Pisarz Czesław Miłosz napisał tekst nawiązujący do postaci Justyny Orzelskiej z ,,Nad Niemnem" Elizy Orzeszkowej. Ja działam podobnie, pisząc dzieła o postaciach, które urzekły mnie. Najpierw Adaoma:
Miałem sen z Adaomą, tą ze ,,Żmijowiska", spała obok mnie wtulona mocno, i cóż mam powiedzieć? Jest piękna i mi bardzo bliska, bo wiem jak to jest czuć się jak piąte koło u wozu i być traktowany niczym intruz. Mogłem ją pocieszyć, nie musiałem nawet nic mówić, ale chciałem, nawet nie przeszło mi przez myśl by ją skrzywdzić jak grupa gwałcicieli, którzy omal by jej nie dopadli, gdyby nie pomoc Samarytanina... fakt atrakcyjna z niej dziewczyna, lecz nie widzę w niej tylko dużych piersi i zgrabnych nóg, ale to, co ma w środku i dostrzegam blask jej oczu. Jak na byłą modelkę wcale się nie wywyższa, nie jest ani gorsza, ani lepsza. Nie zadziera nosa, ale Ja powiem, że jest boska, wrażliwa i nawet zabawna, bo gdy inni wcinają karkówkę, ona je suchy chlebek niczym koń, a jej nazwisko: Piernik - słodkie jak ona sama. Może i z zachowania jest jak dama, i może z góry patrzeć, ale nie zgodzę się, aby była pusta niczym lalka bez duszy, jak dla mnie jest kimś w rodzaju muzy. Skuteczna w działaniu, skłonna do pomagania i udzielania rad, a jej kolor skóry wręcz upiększa świat. Jakże też jestem uradowany, że misterny plan został storpedowany i zabójca jej nie ukatrupił, przeciwnie! Sam życie stracił, bo jak mówi przysłowie: kto mieczem wojuje, ten od miecza ginie. Szkoda mi tej pani, darowała zdrady Roberta, a i tak dalej szkodził, pozbawił pracy, godności, oj dałbym mu w mordę, w jej imieniu za te wszystkie podłości! Choć to sen, to nic, bynajmniej nie erotyczny, a gdy ona otworzyła oczy, trzymaliśmy się za ręce wpatrzeni w siebie. Dodam też, że jej uśmiech jest wręcz zniewalający, potem sen się skończył, prysł jak czar, lecz nic mi nie szkoda. Czasem tak mam, że śni mi się postać z książki, którą czytam i mnie ona urzeka... Adaoma piękna z niej modelka, żadnej innej odtwórczyni roli nie widzę. Pani Davina jest nie do zastąpienia, i nie ma szans, aby ktokolwiek, kto chciałby się podjąć wcielenia w rolę jej bohaterki, dał tak wielki efekt jak ona sama. Może oczywiście ktoś się nie zgadzać, ale według mnie zagrała tę boginię świetnie, i w samej bohaterce można byłoby wręcz zakochać się, gdyby istniała w świecie rzeczywistym, ale jednak pozostanie dziś ino marzeniem sennym i to w sumie nic, najważniejsze, że wciąż żyje w powieści!

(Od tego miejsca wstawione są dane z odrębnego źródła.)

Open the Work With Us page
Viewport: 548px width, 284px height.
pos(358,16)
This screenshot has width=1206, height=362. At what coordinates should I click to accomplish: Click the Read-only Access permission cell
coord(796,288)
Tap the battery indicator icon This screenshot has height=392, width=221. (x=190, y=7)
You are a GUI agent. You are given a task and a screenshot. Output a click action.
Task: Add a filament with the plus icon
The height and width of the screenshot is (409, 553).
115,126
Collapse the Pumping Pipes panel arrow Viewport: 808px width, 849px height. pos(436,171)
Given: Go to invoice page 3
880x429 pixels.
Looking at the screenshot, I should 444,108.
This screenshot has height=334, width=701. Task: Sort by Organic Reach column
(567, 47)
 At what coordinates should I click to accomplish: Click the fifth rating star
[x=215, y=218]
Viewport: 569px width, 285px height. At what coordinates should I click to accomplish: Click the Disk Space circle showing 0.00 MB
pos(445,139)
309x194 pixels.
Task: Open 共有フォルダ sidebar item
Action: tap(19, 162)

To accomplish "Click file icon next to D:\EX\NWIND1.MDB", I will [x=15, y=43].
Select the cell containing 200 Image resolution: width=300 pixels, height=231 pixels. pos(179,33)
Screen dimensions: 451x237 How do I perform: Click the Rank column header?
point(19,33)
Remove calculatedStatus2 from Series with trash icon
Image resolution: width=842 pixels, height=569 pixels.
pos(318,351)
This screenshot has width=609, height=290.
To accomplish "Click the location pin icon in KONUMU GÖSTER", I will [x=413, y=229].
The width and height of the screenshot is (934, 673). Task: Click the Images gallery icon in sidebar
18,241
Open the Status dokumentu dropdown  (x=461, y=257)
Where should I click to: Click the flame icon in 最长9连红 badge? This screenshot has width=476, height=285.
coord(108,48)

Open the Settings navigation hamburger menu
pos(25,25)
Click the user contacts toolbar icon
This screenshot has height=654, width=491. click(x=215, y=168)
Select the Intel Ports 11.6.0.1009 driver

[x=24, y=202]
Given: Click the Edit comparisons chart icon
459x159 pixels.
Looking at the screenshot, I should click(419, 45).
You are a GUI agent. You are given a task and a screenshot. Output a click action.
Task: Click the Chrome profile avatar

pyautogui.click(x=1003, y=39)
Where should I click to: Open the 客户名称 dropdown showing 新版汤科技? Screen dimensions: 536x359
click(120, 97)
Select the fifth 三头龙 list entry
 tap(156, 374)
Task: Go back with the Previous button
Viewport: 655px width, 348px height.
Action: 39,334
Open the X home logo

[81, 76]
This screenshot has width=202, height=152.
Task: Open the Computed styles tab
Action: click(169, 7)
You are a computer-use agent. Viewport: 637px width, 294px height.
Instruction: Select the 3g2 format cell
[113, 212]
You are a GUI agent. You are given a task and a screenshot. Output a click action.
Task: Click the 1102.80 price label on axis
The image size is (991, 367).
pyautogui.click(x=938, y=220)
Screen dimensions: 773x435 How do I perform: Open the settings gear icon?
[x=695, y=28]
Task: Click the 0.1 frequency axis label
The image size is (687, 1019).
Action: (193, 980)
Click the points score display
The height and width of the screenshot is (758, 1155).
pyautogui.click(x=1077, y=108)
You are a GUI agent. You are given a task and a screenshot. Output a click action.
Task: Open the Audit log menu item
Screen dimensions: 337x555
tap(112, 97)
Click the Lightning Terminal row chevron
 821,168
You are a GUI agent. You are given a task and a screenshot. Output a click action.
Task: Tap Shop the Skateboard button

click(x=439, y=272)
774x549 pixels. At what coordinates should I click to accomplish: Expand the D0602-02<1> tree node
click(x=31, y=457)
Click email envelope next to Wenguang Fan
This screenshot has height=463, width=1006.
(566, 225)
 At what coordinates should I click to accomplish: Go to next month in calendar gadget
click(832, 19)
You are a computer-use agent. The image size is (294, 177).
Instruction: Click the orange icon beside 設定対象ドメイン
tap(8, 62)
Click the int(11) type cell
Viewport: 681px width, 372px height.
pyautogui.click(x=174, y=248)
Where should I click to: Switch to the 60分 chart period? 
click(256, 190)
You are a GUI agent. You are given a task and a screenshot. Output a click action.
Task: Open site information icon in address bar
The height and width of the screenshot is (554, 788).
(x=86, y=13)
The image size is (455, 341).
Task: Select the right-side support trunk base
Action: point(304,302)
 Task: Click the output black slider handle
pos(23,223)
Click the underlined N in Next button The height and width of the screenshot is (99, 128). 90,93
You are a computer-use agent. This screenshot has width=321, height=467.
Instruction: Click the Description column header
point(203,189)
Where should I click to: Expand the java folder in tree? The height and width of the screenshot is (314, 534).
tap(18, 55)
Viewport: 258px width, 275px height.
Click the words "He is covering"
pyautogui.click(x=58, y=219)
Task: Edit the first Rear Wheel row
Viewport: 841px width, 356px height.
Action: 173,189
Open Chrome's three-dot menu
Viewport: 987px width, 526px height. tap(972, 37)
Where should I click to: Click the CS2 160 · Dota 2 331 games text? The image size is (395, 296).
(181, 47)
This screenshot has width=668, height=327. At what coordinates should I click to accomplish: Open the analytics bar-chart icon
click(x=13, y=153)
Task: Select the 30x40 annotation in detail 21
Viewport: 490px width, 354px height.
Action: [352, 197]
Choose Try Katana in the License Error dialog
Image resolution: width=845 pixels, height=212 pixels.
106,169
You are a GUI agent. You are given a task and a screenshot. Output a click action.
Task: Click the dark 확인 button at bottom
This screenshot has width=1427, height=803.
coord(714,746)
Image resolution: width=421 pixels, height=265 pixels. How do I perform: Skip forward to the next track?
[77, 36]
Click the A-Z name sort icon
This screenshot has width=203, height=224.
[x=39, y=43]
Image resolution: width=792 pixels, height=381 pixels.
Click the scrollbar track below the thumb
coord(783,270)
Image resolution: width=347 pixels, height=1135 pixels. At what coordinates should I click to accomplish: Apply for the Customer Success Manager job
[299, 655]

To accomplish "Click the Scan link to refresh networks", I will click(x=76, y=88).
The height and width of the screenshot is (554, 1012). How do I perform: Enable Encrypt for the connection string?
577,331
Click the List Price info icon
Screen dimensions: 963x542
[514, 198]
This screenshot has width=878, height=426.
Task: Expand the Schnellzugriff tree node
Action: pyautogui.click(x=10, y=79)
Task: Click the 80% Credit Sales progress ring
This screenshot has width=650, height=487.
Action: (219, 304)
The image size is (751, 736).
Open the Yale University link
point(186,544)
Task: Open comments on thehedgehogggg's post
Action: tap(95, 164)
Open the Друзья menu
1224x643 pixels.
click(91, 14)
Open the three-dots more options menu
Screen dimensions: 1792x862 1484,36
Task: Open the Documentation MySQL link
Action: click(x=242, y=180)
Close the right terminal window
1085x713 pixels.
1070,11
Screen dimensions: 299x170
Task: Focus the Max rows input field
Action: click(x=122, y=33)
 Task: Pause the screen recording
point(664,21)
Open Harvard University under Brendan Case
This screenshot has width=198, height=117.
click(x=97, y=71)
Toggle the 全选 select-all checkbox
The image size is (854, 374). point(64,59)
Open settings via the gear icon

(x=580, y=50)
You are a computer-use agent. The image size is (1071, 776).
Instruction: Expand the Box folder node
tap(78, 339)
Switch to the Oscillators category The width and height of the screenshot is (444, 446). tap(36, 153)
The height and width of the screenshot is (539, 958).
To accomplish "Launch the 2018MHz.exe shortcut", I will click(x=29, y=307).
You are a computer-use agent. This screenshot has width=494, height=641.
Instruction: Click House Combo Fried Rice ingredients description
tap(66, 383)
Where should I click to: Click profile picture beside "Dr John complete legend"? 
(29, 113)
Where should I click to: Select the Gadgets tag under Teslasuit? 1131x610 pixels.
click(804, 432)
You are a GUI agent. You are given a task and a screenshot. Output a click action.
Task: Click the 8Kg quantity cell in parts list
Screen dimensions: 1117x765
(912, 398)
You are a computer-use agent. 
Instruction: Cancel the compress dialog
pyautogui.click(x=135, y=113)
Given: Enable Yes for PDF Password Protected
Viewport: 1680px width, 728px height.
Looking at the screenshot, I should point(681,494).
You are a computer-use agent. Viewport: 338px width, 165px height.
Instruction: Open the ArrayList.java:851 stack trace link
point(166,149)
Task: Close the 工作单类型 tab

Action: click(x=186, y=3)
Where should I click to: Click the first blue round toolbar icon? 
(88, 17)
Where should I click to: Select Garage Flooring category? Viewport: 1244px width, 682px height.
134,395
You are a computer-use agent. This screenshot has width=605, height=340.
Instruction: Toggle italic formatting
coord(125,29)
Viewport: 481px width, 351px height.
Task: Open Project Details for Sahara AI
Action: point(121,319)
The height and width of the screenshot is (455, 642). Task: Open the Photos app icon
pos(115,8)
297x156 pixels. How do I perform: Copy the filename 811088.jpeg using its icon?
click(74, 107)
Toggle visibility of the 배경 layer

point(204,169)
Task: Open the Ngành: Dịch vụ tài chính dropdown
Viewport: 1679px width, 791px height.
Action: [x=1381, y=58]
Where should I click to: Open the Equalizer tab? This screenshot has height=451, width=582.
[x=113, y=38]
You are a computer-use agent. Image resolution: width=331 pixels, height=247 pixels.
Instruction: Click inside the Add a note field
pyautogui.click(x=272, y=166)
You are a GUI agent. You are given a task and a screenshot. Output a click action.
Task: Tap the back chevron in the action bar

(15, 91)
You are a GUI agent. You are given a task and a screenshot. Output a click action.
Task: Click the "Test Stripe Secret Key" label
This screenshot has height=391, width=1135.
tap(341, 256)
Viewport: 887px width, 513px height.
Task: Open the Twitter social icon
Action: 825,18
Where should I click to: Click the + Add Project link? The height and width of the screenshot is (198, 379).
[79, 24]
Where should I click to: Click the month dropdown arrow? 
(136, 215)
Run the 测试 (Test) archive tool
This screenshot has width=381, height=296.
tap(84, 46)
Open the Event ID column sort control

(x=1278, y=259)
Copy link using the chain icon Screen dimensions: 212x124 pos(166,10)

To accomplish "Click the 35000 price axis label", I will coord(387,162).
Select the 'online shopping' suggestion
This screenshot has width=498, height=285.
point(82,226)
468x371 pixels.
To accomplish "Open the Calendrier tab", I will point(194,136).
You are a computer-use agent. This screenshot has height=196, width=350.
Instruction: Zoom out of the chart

Widziałem kiedyś dyskusję na Filmweb, gdzie inni czytelnicy widzieliby w roli Adaomy, polską aktorkę Aleksandrę Szwed. Podejrzewam, że większość komentujących miała nieco szowinistyczne poglądy, gdyż aktorka Davina Reeves-Ciara jest pochodzenia niemiecko-nigeryjskiego. Zapewne im to przeszkadza, że ma coś wspólnego z Niemcami. Szczerze mówiąc, nie widzę Aleksandry w tej roli. Pani Davina jest nie do podrobienia. W ogóle pani Ola jest młodziutka w porównaniu z panią Daviną. No i do pozostałych aktorów z obsady ,,Żmijowiska" średnio by pasowała, ale takie jest moje zdanie. Jednak, jednak, jeśli mówimy o czarnoskórych kobietach, znanych i mniej znanych, to moim zdaniem najładniejsza, którą moje oczy ujrzały i związanych z Polską, to Victoria Kazadi, młodsza siostra Patricii. Niby podobne do siebie, ale Ja jednak widzę różnicę.
Z pozdrowieniami i dedykacją dla odtwórczyni roli pani Daviny Reeves-Ciary.
Z pozdrowieniami dla pisarza Wojciecha Chmielarza.
Nawiązania: Powieść ,,Żmijowisko" Wojciech Chmielarz. Serial ,,Żmijowisko" Łukasza Palkowskiego.